Referral back to her doctor is the correct course of action. Almost certainly her symptoms have been caused by the diclofenac. A large clinical trial showed that risk factors for serious complications with oral non-steroidal anti-inflammatory drugs were: age 75 years or more, history of peptic ulcer, history of Gastrointestinal bleeding and history of heart disease. If this woman were over 75 years and taking tablets for heart problems, she has two significant risk factors. The model predicts that for patients with none of the four risk factors, 1-year risk of a complication is 0.8%. For patients with all four risk factors, the risk is 18%.

She should be advised to stop the diclofenac. A blood test for H. pylori would be helpful and whilst awaiting the results she could be started on a proton pump inhibitor, such as lansoprazole. If the H. pylori test came back positive, she would also benefit from H. pylori eradication therapy.
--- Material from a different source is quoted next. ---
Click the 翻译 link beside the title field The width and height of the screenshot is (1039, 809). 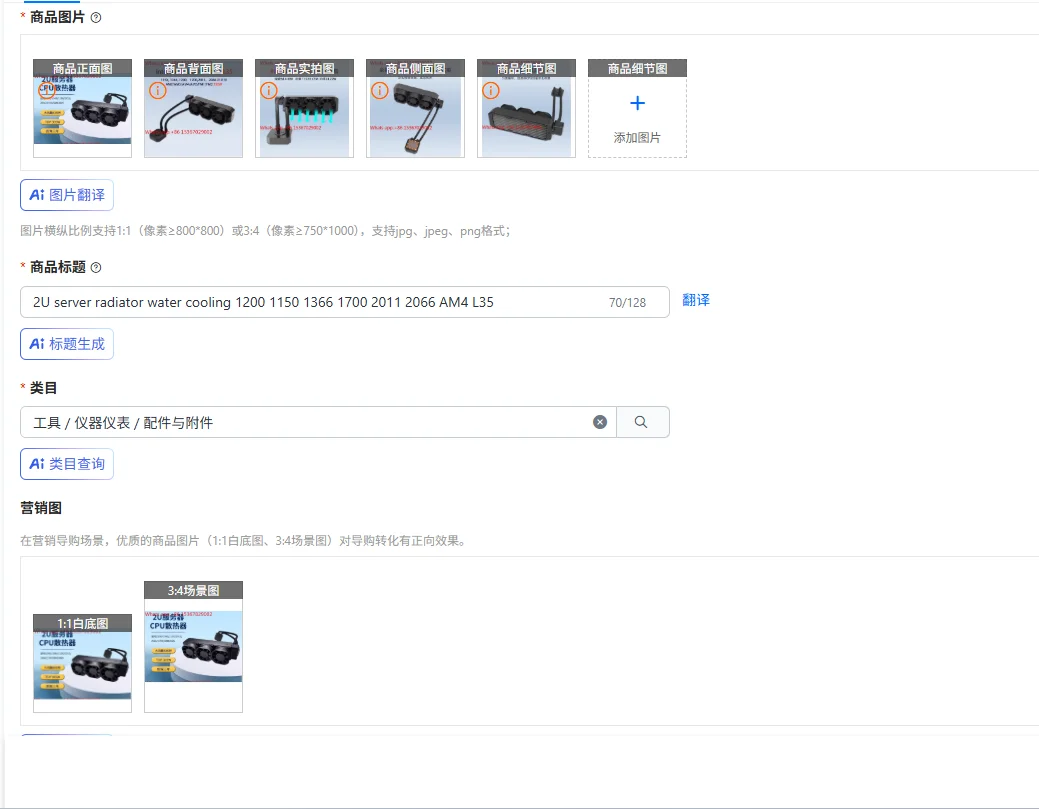695,302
Control of her primary symptom (hip pain) will then be a problem. Non-steroidal anti-inflammatory drugs should be avoided if possible. It may be possible to change the paracetamol to a compound preparation containing paracetamol and codeine or dihydrocodeine. If an non-steroidal anti-inflammatory drug is necessary to control the pain and there is a documented history of peptic ulceration, an non-steroidal anti-inflammatory drug can be given with a proton pump inhibitor (proton pump inhibitor). The non-steroidal anti-inflammatory drug can also be given concomitantly with misoprostol. Misoprostol is a prostaglandin analogue that protects the gastric mucosa and may limit damage from non-steroidal anti-inflammatory drugs. Research evidence shows that omeprazole was more effective than misoprostol in preventing unwanted effects.

Failure to control hip pain due to osteoarthritis may require referral to an orthopaedic surgeon to consider a hip replacement.

Case 2

Ken Jones is a local milkman in his early fifties and he comes in to ask your advice about his stomach trouble. He tells you that he has been having the problem for a couple of months but it seems to have got worse. The pain is in his stomach, quite high up; he had similar pain a few months ago, but it got better and has now come back again.

The pain seems to get better after a meal; sometimes it wakes him during the night. He has been taking Rennies to treat his symptoms; they did the trick but do not seem to be working now, even though he takes a lot of them. He has also been taking some over the counter ranitidine tablets. He is not taking any other medicines.

The pharmacist’s view

Mr Jones has a history of epigastric pain, which remitted and has now returned. At one stage his symptoms responded to an antacid but they no longer do so, despite his increasing the dose. This long history, the worsening symptoms and the failure of medication warrant referral to the doctor.

The doctor’s view

It would be sensible to recommend referral to his doctor as the information obtained so far does not permit diagnosis. It is possible that Mr Jones has a stomach ulcer, acid reflux or even a stomach cancer, but further information is required. An appropriate examination and investigation will be necessary.

The doctor would need to listen carefully, first by asking open questions and then by asking more direct, closed questions to find out more information; e.g. how does the pain affect him? What is the nature of the pain (burning, sharp, dull, tight or constricting)? Does it radiate (to back or chest, down arms, up to neck/mouth)? Are there any associated symptoms (nausea, difficulty in swallowing, loss of appetite, weight loss or shortness of breath)?

Are there any other problems (constipation or flatulence)? What are the aggravating/relieving factors? How is his general health? What is his diet like? How are things going for him generally (personally/professionally)? Does he smoke? How much alcohol does he drink? What does he think might be wrong with him? What are his expectations for treatment/management?